Data extract |
━━━━━━━━━━━━━━━━━━━━

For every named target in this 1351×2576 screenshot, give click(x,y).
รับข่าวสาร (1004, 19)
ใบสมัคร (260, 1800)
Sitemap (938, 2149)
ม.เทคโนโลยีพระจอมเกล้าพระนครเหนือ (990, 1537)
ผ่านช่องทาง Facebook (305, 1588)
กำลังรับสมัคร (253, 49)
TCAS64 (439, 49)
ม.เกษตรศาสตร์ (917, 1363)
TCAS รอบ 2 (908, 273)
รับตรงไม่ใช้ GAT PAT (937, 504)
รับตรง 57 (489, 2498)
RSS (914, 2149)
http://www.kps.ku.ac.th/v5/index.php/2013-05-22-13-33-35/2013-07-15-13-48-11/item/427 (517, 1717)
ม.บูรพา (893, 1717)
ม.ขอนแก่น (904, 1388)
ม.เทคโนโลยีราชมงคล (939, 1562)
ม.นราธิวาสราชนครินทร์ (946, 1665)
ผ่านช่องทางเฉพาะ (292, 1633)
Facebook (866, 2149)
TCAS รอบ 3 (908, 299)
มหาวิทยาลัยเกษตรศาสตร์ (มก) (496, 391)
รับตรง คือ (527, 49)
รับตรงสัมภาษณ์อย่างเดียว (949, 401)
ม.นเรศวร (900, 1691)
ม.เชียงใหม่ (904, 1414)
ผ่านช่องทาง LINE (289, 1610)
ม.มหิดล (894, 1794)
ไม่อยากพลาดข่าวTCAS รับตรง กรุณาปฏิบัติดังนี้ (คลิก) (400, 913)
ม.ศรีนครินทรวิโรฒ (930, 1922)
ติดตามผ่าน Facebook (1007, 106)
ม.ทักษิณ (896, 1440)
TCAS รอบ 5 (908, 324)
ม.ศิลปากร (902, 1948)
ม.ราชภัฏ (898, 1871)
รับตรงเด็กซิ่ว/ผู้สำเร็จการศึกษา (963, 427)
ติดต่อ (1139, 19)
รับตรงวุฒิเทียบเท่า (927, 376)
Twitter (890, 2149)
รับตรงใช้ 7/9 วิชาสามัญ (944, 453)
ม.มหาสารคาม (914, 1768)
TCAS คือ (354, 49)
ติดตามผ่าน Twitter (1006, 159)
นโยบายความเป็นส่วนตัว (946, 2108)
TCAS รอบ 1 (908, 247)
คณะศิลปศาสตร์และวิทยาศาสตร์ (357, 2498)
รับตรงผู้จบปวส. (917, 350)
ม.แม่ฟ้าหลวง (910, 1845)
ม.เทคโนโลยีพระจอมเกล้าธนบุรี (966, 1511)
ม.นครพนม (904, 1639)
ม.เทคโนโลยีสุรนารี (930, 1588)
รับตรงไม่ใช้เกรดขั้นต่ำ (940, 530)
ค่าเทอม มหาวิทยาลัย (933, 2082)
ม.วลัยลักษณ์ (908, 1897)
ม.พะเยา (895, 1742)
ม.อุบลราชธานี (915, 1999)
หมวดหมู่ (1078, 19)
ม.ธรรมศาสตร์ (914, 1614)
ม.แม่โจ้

━━━━━━━━━━━━━━━━━━━━

Your assignment |
Your answer should be all lines from the data that contain "ดตามผ".

Task answer |
ติดตามผ่าน Facebook (1007, 106)
ติดตามผ่าน Twitter (1006, 159)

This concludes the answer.